*WHAT YOU ARE ASKED TO DO:*
Update the lines below by replacing "truck" with "van" and changing nothing else. Leave the pictures out of your answer.

— start ENTRIES —

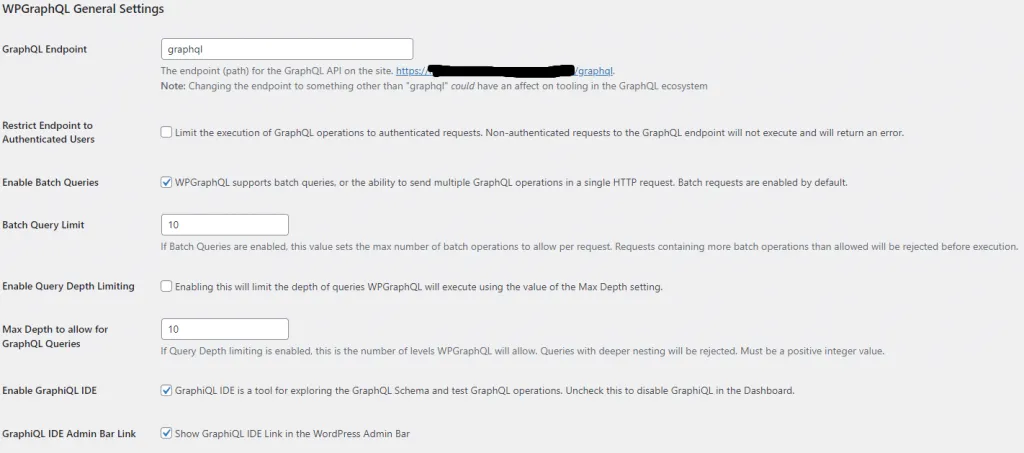Disable the Enable GraphiQL IDE checkbox

pos(166,391)
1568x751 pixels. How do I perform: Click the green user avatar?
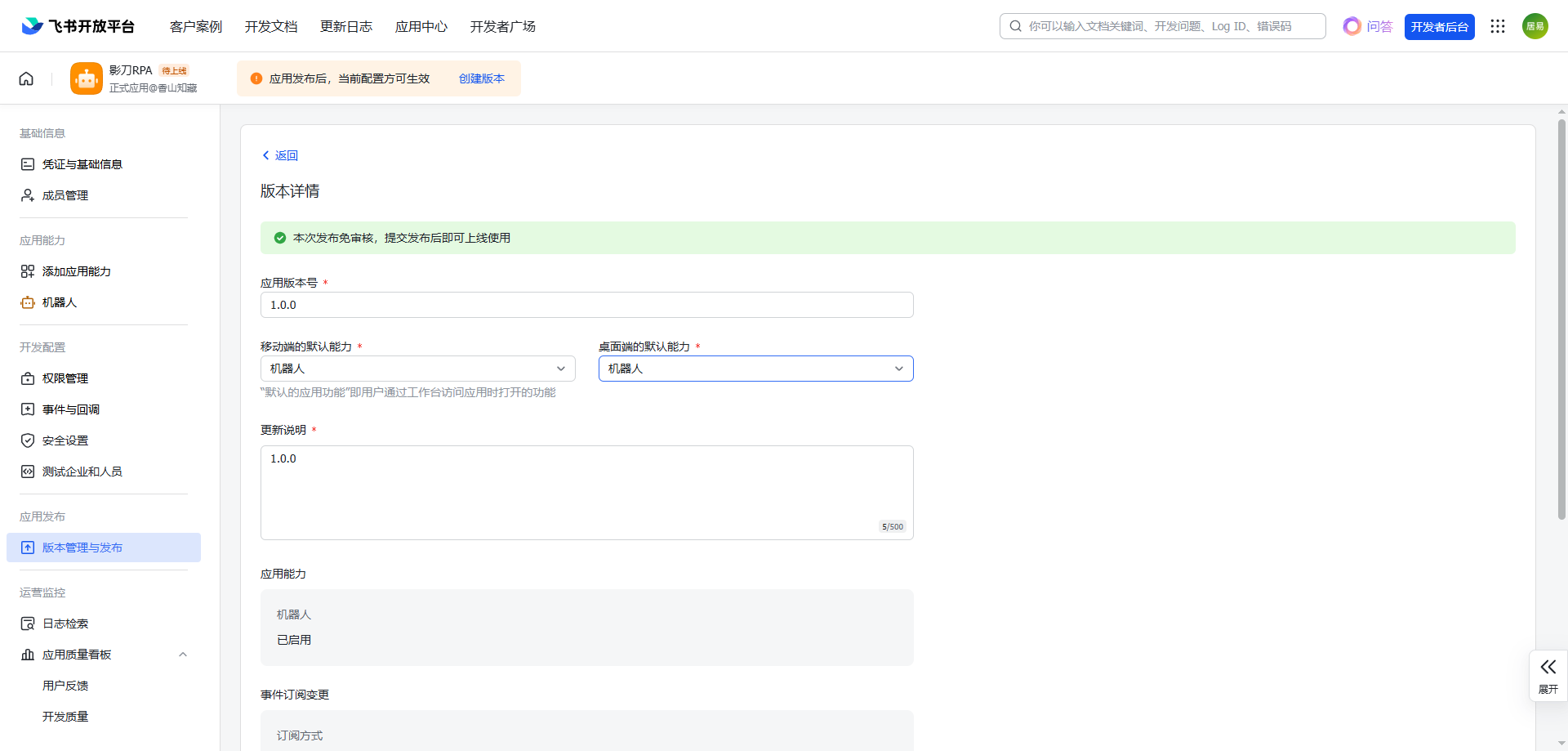(x=1535, y=26)
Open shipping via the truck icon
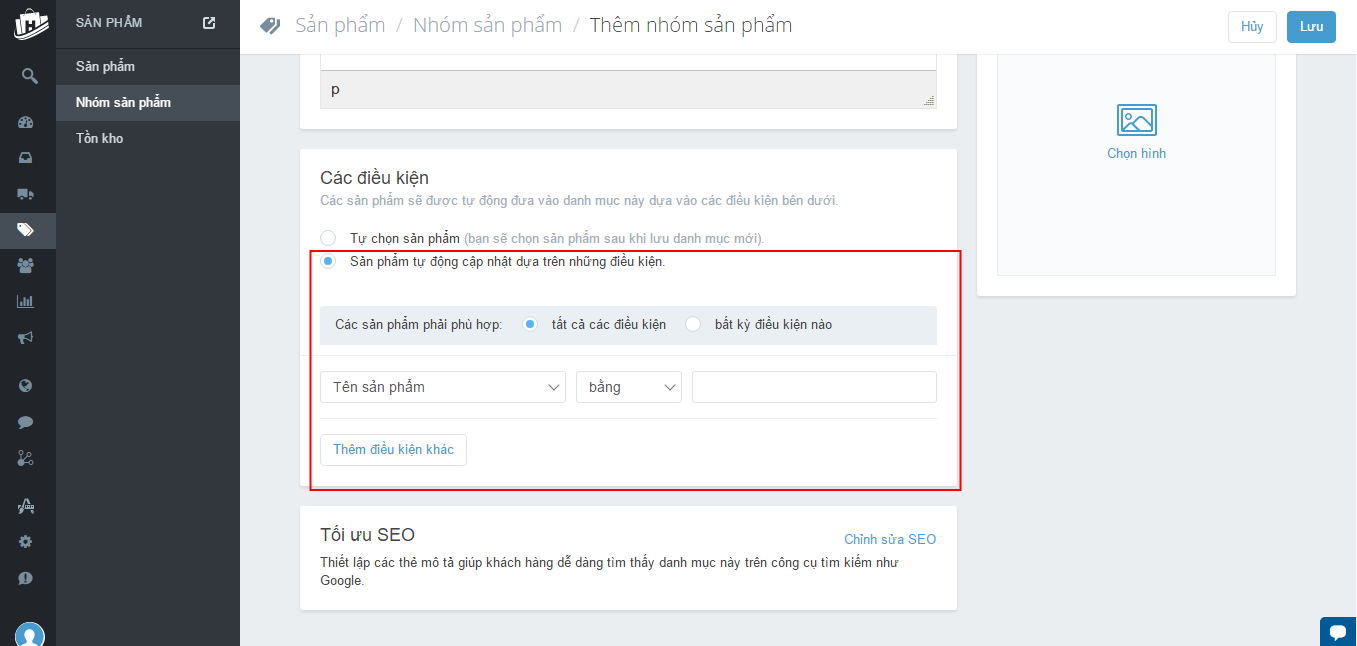The height and width of the screenshot is (646, 1357). click(x=27, y=194)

— end ENTRIES —

*SOLUTION:*
Disable the Enable GraphiQL IDE checkbox

pos(166,391)
1568x751 pixels. How do I perform: Click the green user avatar?
(x=1535, y=26)
Open shipping via the van icon
The height and width of the screenshot is (646, 1357). click(x=27, y=194)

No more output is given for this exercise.